Kafka messages without key got assigned randomly to partitions
To ensure correct message sequence, topic must only contain 1 partition. Then, it will assign each message to a single partition. Consumers will take turns consuming messages from the 1 partition.
While developing a real-time event logging feature, I utilized a caching mechanism to streamline the processing of event logs. Two parallel processing flows were implemented, each storing logs in separate tables. By employing a caching solution, I was able to efficiently handle the relatively small volume of event logs using a single producer and two consumers.
This method is not scalable.
More about how to use multiple partitions in Kafka for logging events:
- https://www.baeldung.com/kafka-message-ordering
- https://engineering.linkedin.com/distributed-systems/log-what-every-software-engineer-should-know-about-real-time-datas-unifying
Small Message Size
You can configure the message size, with a default size of 1 MiB.
The size should be small for fast processing, which will reduce the risk of interruption:
- UI can load and show messages fast.
- Producer can send, and the consumer can receive messages fast.
Message should be <= 1 MiB.
If you send a file to Kafka, you should convert it to a JSON string format and ensure it fits within a single message (1 MiB). We can split bigger files into multiple parts, with each part representing one message.
This method can speed up the processing message a little.
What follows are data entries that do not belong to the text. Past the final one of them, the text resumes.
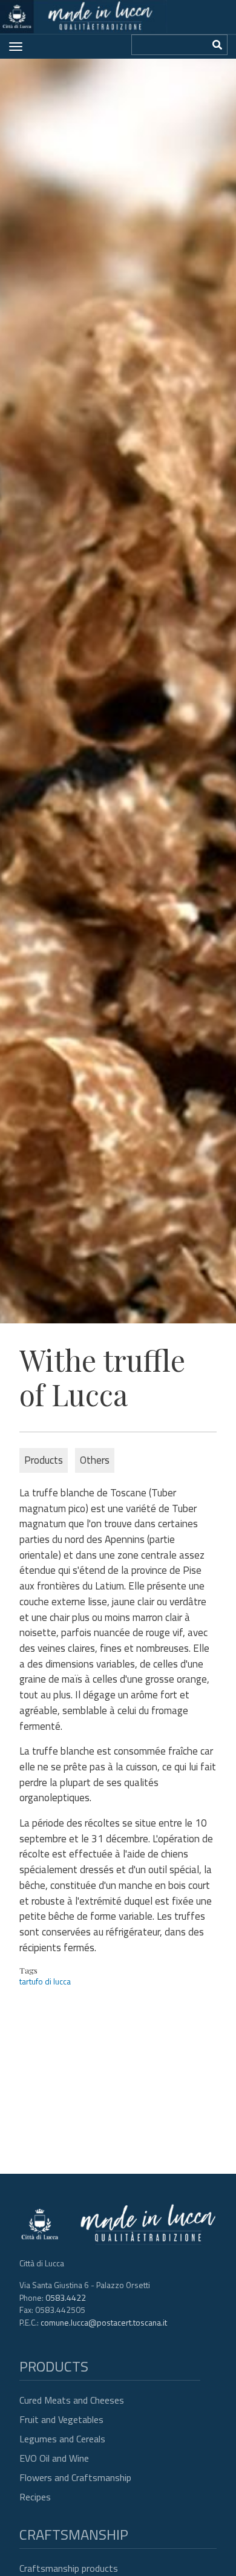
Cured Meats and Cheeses (71, 2400)
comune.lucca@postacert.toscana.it (104, 2322)
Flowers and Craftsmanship (75, 2477)
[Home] (83, 16)
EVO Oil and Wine (54, 2458)
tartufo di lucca (45, 1981)
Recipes (35, 2497)
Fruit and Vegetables (61, 2419)
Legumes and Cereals (62, 2438)
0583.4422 (65, 2297)
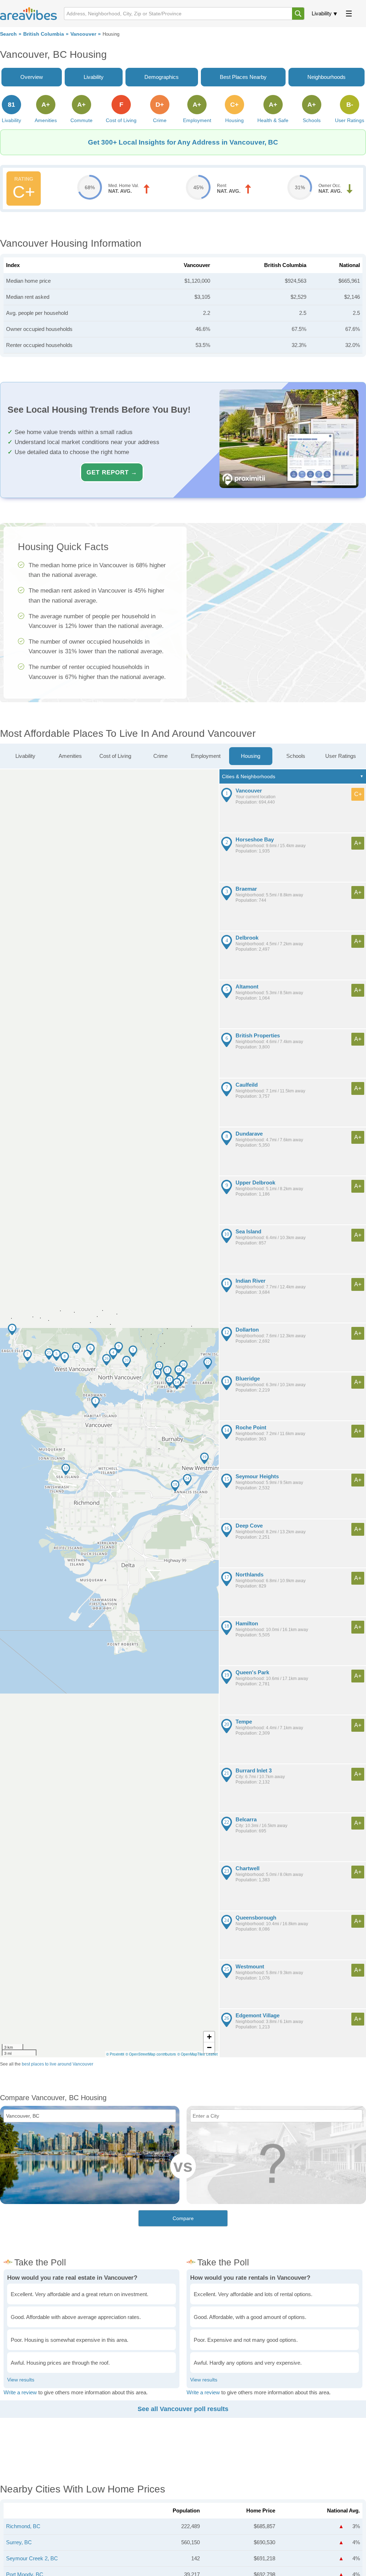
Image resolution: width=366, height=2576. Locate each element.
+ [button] (209, 2036)
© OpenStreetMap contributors (150, 2054)
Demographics (161, 77)
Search (8, 34)
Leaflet (212, 2054)
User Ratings (340, 756)
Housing (250, 756)
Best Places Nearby (243, 77)
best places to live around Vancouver (57, 2064)
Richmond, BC (23, 2526)
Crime (160, 756)
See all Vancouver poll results (183, 2409)
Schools (295, 756)
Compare (183, 2218)
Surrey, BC (19, 2542)
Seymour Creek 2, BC (32, 2558)
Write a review (20, 2392)
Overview (31, 77)
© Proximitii (115, 2054)
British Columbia (43, 34)
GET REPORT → (111, 472)
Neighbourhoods (326, 77)
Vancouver (83, 34)
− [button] (209, 2047)
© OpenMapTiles (191, 2054)
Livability (322, 13)
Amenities (70, 756)
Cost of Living (115, 756)
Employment (206, 756)
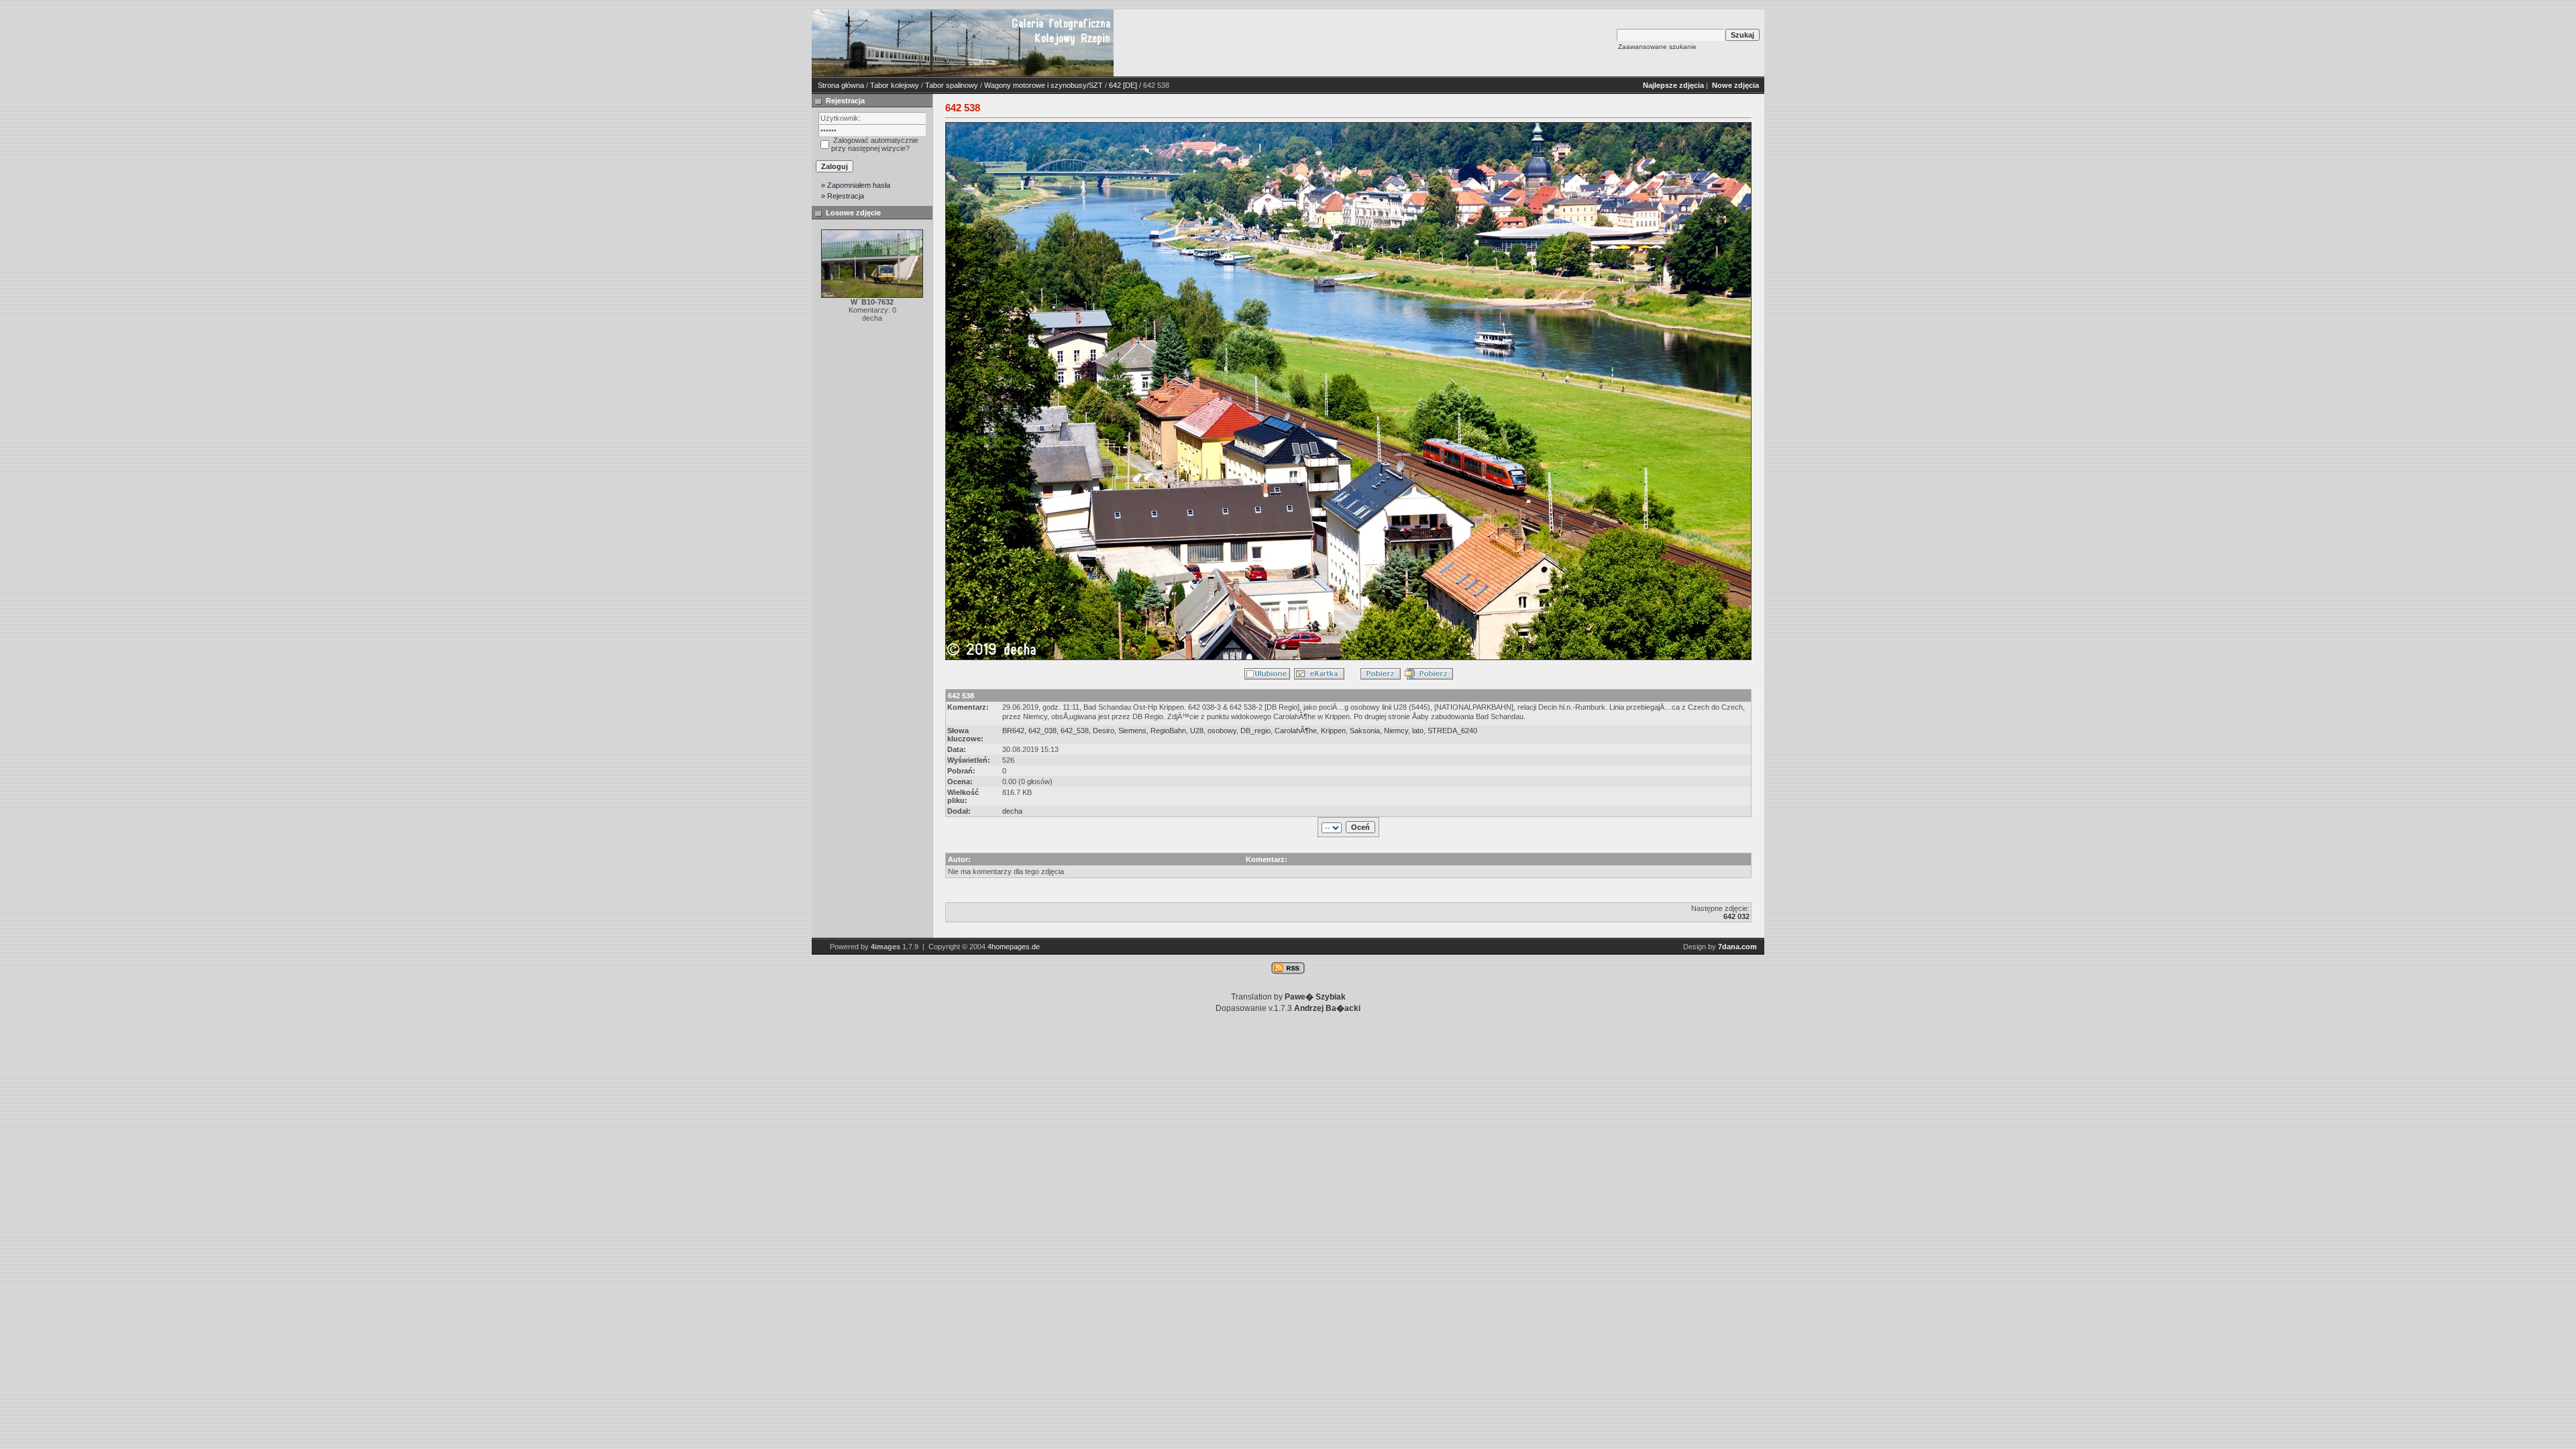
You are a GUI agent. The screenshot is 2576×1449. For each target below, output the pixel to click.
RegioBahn (1168, 731)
When consuming messages from Kafka in Python, the consumer creates a for-loop that will loop through all available messages 1 by 1. We will process every message in each loop. The bigger the message, the more efficient the processing.
In case of processing row by row is not a problem, ideally 1 message = 1 row.
from kafka import KafkaProducer
from kafka.admin import KafkaAdminClient
import json
import sys
import math
bootstrap_servers = # some IPs
# to check kafka connection
KafkaAdminClient(bootstrap_servers=bootstrap_servers)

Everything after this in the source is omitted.